━━ TEXTE SÉLECTIONNÉ ━━
Les Graciés de l'Histoire de Marlène Sándor, un livre à découvrir !

L’historiographie : l’écriture de l’histoire d’hier à aujourd’hui !

Grâce à l'historiographie, découvrons comment nos prédécesseurs historiens abordaient l'histoire et l'écrivaient par rapport à nous !
Illustration d'un historien travaillant dans une bibliothèque, selon l'IA | DALLE
Illustration d’un historien travaillant dans une bibliothèque, selon l’IA | DALLE

L’histoire au travers du roman national en FranceSi étudier l’histoire est une chose, savoir à travers l’historiographie comment nos prédécesseurs historiens écrivaient et abordaient l’histoire en est une autre ! Parce que l’histoire n’a pas toujours été celle qu’on présente dans les manuels scolaires du XXIe siècle, petite plongée dans l’écriture de l’histoire autrefois !

« Hérodote d’Halicarnasse présente ici les résultats de son Enquête afin que le temps n’abolisse pas le souvenir des actions des hommes et que les grands exploits accomplis soit par les Grecs, soit par les Barbares, ne tombent pas dans l’oubli ; il donne aussi la raison du conflit qui mit ces deux peuples aux prises »

Le « Père de l’Histoire », Hérodote d’Halicarnasse (480-420 a.C), historien et géographe grec

On admet aujourd’hui en étudiant l’historiographie qu’Hérodote est le premier à avoir tenté une approche scientifique de l’histoire, en se penchant sur les guerres médiques au début du Ve siècle avant J.-C., et en tentant de démêler ce qui s’est vraiment passé de ce qui relève de la légende. Il cherche à développer une approche critique des sources et tend à écrire sur les Grecs comme sur les Barbares, pour que les évènements qui se sont produits ne soient jamais oubliés.

À partir d’Hérodote, l’histoire n’est plus seulement un récit mêlant mythologie et poésie comme autrefois, mais devient une pratique un minima codifiée : il s’agit de pratiquer l’enquête, à partir de ce que l’on voit et de ce que l’on entend.
━━━
━━ ENTRÉES FOURNIES ━━
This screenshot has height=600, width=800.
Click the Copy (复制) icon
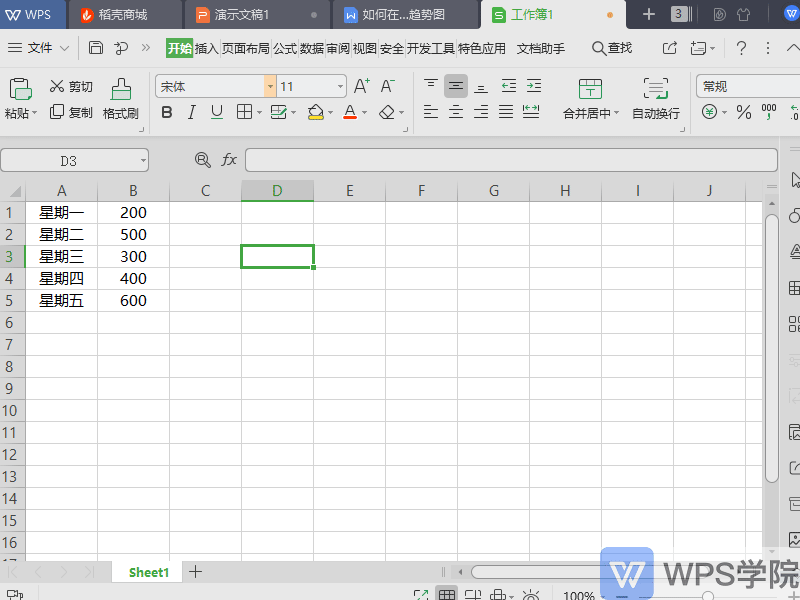point(57,112)
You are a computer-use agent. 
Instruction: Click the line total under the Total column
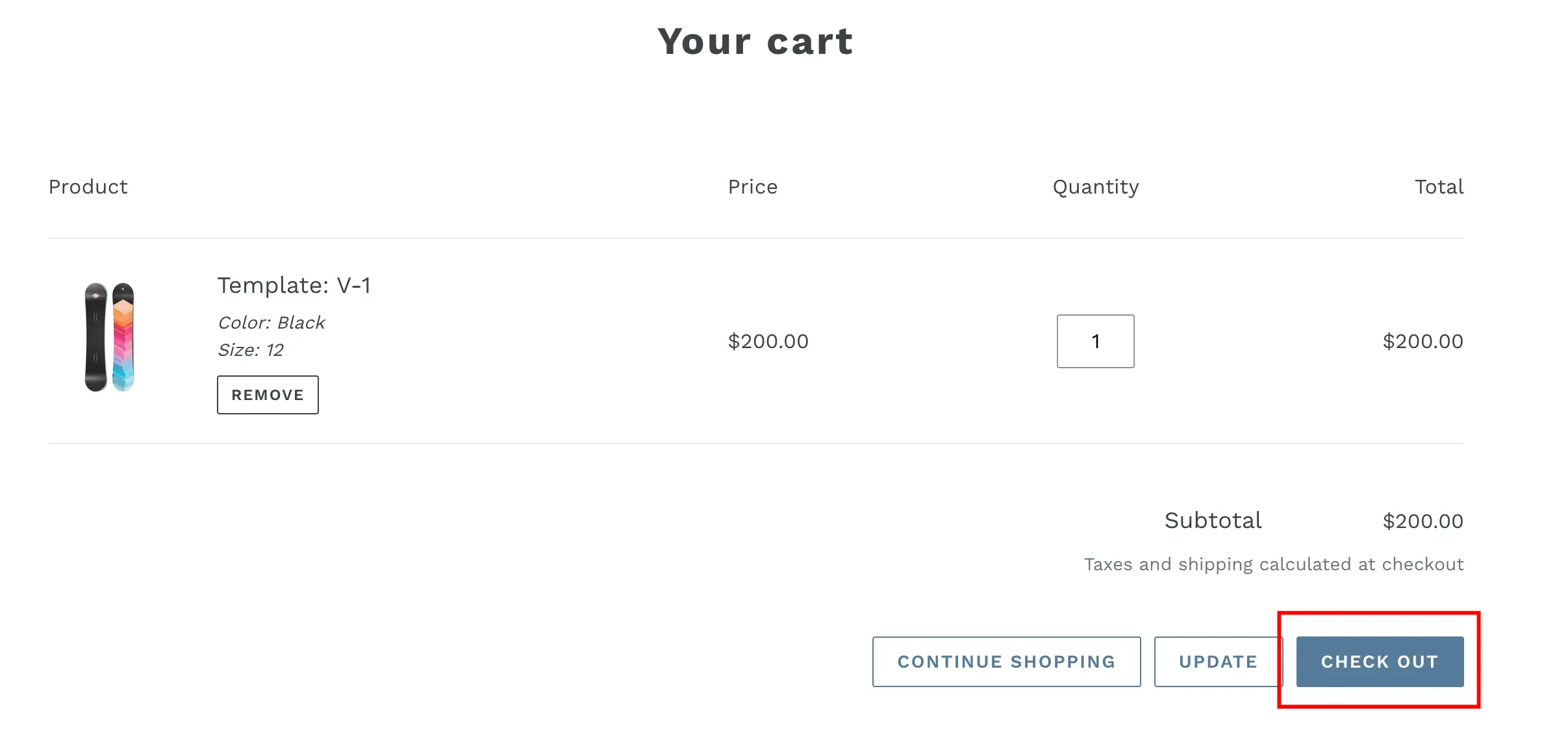tap(1423, 342)
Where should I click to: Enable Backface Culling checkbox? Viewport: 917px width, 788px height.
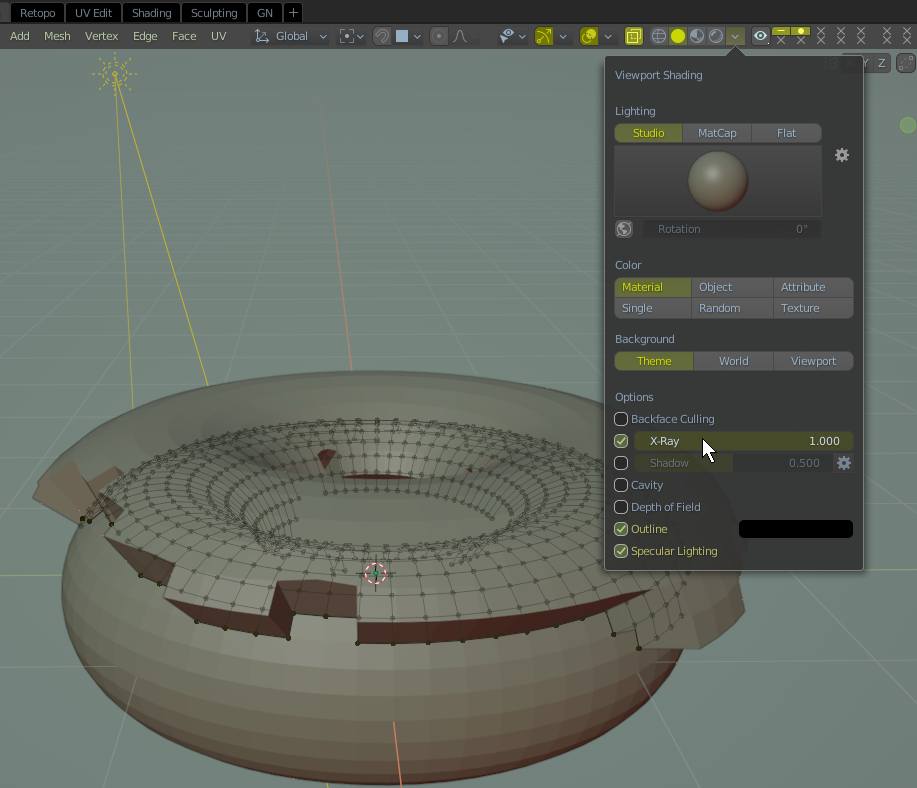pos(621,419)
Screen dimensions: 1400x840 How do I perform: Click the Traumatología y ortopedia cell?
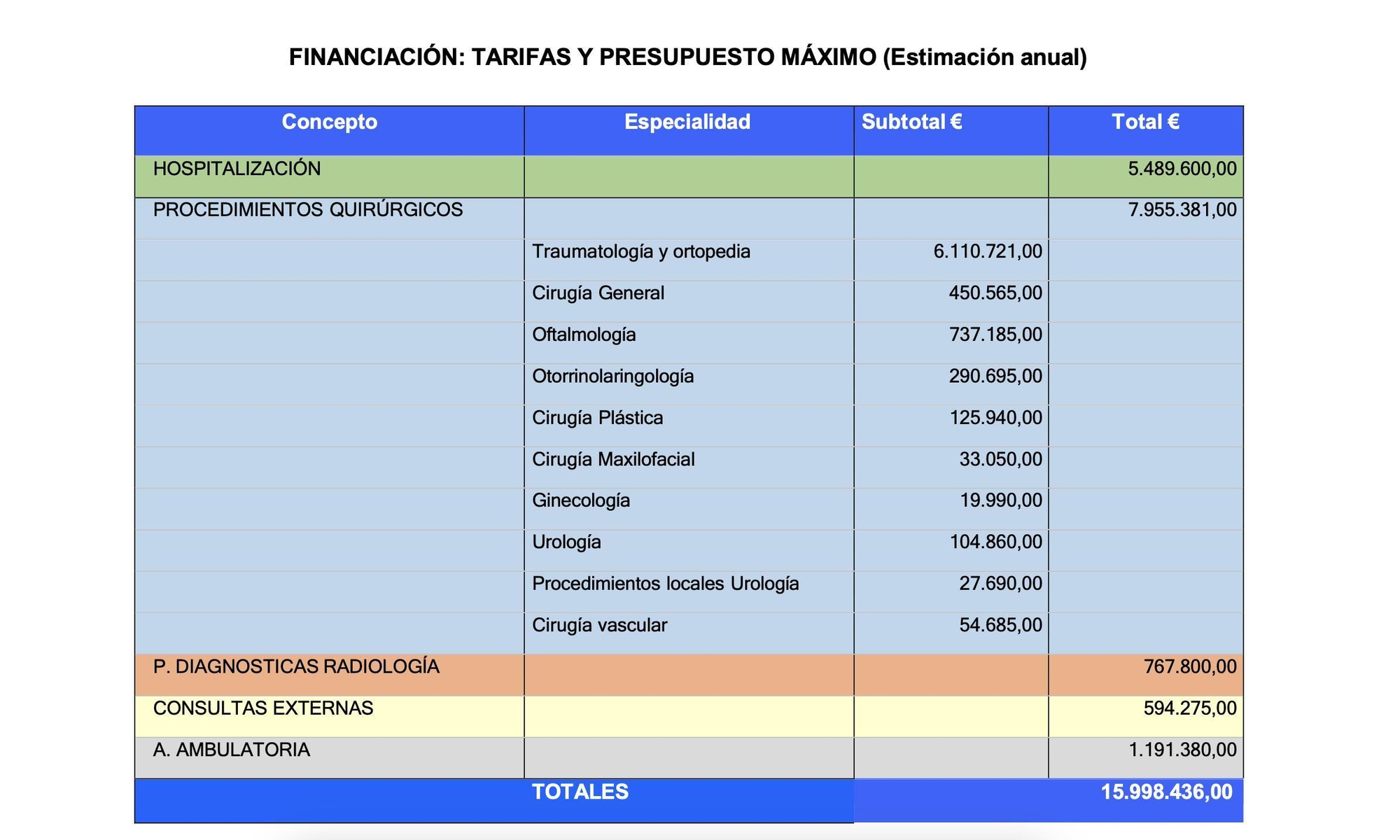pos(642,252)
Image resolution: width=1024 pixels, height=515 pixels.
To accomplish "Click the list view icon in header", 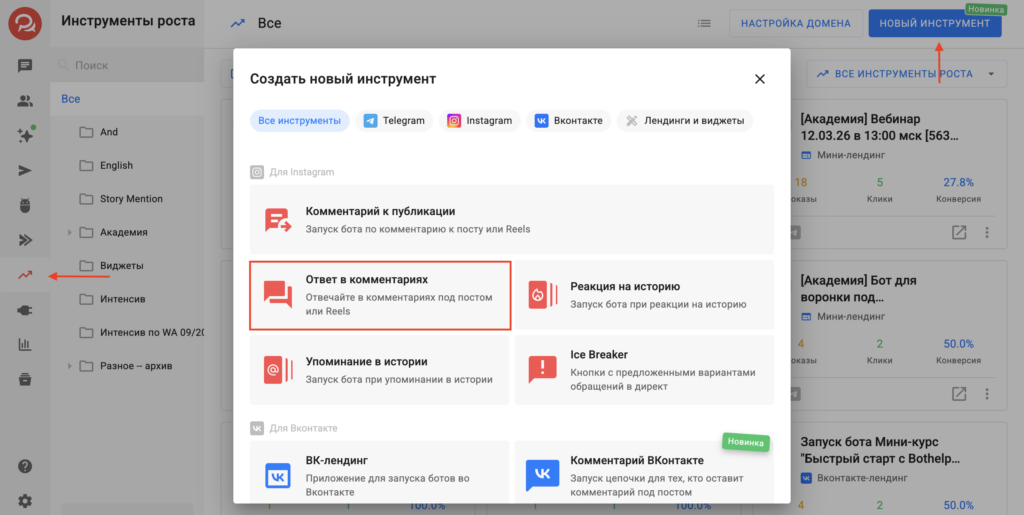I will (x=704, y=23).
━━━
CONSIGNES À SUIVRE:
#1 Recopiez le passage du texte sur l'historiographie qui va de « Grâce à l'historiographie, découvrons » jusqu'à « l’histoire autrefois ! ».
#2 Répondez aux questions suivantes d'après le texte sur l'historiographie.
(a) Quelles dates sont indiquées pour Hérodote d'Halicarnasse ?
(b) Sur quelles guerres Hérodote s'est-il penché ?
(c) À partir de quoi faut-il pratiquer l'enquête depuis Hérodote ?
Les entrées forment un matériau distinct du texte sur l'historiographie.

RÉPONSES ATTENDUES:
#1
Grâce à l'historiographie, découvrons comment nos prédécesseurs historiens abordaient l'histoire et l'écrivaient par rapport à nous !
Illustration d'un historien travaillant dans une bibliothèque, selon l'IA | DALLE
Illustration d’un historien travaillant dans une bibliothèque, selon l’IA | DALLE

L’histoire au travers du roman national en FranceSi étudier l’histoire est une chose, savoir à travers l’historiographie comment nos prédécesseurs historiens écrivaient et abordaient l’histoire en est une autre ! Parce que l’histoire n’a pas toujours été celle qu’on présente dans les manuels scolaires du XXIe siècle, petite plongée dans l’écriture de l’histoire autrefois !

#2
(a) 480-420 a.C.
(b) Sur les guerres médiques, au début du Ve siècle avant J.-C.
(c) À partir de ce que l'on voit et de ce que l'on entend.